The next point is that Mr. Mancuso was not a proper party because Mrs. Mancuso alone signed the rental agreement. Since it is evident that she rented the premises as a home for her husband and herself and since both of them paid the rent, we think they were both proper parties in an action for overcharge of rent. In any event, it is not shown that joinder of the husband as plaintiff operated to the prejudice of defendants.

The next point questions the liability of both Mrs. Santucci and Mr. Turner in view of the fact that the premises were owned by Mr. Pignatello. With respect to Mrs. Santucci, she was held liable only for the bonus or extra rent which she exacted as a condition to the rental agreement being made. It is not at all certain that in so doing she acted as agent for her father. She denied receiving the money and consequently there was no evidence of what she did with it. Plaintiffs' evidence, accepted by the jury, is that she demanded and received it. This fixed liability on her. With respect to Turner, the evidence is undisputed that although the ceiling was $50 a month he rented the premises and collected therefor $52.50 a month. His liability for the monthly overcharge of $2.50 is clear.[4]

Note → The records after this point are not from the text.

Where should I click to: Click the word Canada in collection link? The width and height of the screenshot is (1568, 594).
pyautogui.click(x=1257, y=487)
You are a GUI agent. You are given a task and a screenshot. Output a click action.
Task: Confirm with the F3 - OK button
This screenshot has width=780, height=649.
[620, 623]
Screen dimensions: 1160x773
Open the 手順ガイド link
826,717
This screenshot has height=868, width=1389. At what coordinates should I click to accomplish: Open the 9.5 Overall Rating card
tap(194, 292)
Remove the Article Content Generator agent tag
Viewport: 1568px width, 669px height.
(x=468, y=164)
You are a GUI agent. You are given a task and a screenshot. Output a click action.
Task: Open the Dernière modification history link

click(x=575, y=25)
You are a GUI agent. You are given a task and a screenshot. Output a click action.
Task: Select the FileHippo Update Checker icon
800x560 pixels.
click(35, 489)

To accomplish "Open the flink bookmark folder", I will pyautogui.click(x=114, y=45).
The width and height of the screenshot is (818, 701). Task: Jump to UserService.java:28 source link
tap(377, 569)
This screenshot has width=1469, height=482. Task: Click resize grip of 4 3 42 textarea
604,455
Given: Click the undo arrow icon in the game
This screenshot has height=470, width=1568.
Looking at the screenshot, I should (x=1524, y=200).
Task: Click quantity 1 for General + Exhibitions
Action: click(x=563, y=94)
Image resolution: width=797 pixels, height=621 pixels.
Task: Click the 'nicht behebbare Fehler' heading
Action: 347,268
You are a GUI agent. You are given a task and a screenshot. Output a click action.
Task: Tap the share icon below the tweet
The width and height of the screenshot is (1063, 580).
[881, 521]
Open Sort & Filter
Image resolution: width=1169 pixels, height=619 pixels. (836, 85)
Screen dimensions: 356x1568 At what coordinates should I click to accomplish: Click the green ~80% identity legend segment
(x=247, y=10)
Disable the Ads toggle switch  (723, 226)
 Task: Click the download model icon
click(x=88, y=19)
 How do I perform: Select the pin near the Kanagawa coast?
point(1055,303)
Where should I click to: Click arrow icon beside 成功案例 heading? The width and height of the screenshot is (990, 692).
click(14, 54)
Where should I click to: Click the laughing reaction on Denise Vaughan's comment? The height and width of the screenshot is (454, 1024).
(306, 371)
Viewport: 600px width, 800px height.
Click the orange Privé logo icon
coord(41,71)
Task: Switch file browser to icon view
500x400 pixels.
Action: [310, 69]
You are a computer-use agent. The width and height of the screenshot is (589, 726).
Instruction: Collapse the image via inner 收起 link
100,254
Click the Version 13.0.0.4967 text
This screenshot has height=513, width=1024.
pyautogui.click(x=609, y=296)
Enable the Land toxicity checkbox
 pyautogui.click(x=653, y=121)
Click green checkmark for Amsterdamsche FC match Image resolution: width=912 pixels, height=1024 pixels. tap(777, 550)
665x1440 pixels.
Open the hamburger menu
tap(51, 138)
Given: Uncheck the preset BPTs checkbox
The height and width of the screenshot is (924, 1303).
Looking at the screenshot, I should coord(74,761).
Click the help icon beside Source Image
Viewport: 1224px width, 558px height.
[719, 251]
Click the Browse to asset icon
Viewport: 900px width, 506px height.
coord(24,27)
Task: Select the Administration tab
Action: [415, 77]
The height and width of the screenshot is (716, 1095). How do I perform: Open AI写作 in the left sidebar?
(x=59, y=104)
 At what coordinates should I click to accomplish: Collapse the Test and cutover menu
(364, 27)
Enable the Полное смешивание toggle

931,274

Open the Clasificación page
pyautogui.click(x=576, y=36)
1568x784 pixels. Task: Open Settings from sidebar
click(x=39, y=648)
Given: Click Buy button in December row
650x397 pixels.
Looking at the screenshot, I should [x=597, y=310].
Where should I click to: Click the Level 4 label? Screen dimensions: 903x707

The final point made is that although plaintiffs testified that they made overpayments to Mrs. Santucci for each of eight months and she denied receiving any payment, the jury by its verdict found payments were made for three months, and the argument is made that on the testimony in the case the jury should have believed in full either plaintiffs or Mrs. Santucci and returned a verdict for plaintiffs for the full amount claimed or a verdict for defendants. This argument assumes, contrary to the record, that plaintiffs' evidence as to each of the payments was the same. Two of the payments were proved by money orders. As to another payment there was evidence that a check had been offered Mrs. Santucci, which she refused to accept, and cash was then paid. Mrs. Santucci admitted the check had been offered but claimed it had been offered for another purpose. The only proof as to the other payments was testimony that they had been made in cash. It may well be that the jury found that payment was proved in the three instances *674 where there was corroborating documentary evidence and that the burden of proof was not sustained as to the others. We find no defect in the verdict.

Affirmed.

NOTES

[1] Code 1940, Supp. VII, 45-1601 et seq.

[2] Cf. Bogart v. United States, 10 Cir., 169 F.2d 210.

[3] The case was here on a previous appeal. Mancuso v. Santucci, D.C.Mun.App., 69 A.2d 274.

[4] Goldberg v. Chas. C. Koones & Co., D. C.Mun.App., 66 A.2d 495; Dunning v. Randall H. Hagner & Co., Inc., D.C. Mun.App., 63 A.2d 770.